SOURCE MATERIAL:
______
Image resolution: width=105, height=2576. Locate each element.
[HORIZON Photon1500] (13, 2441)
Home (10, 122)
______
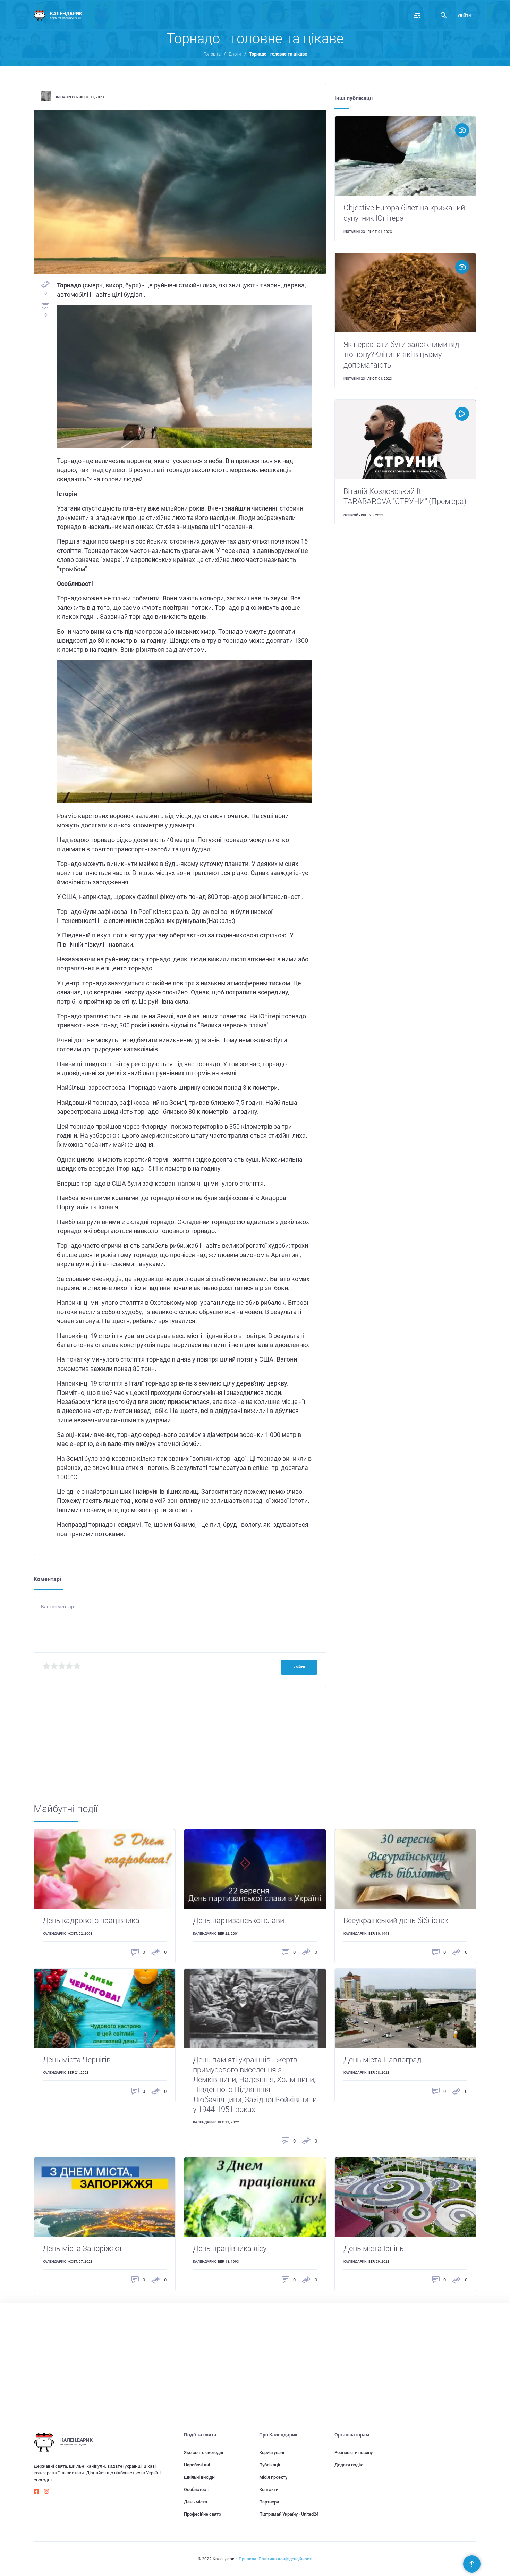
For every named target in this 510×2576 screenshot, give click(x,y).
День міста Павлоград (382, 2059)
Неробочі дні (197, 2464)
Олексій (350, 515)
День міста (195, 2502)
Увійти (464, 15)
______
YOUR OBJECTIVE: In the listing above, locate the line containing "Image resolution: width=105, height=2576." and the line containing "Home (10, 122)". Transcribe those two lines and everything between them, exactly as written.

RESPONSE AREA:
Image resolution: width=105, height=2576. Locate each element.
[HORIZON Photon1500] (13, 2441)
Home (10, 122)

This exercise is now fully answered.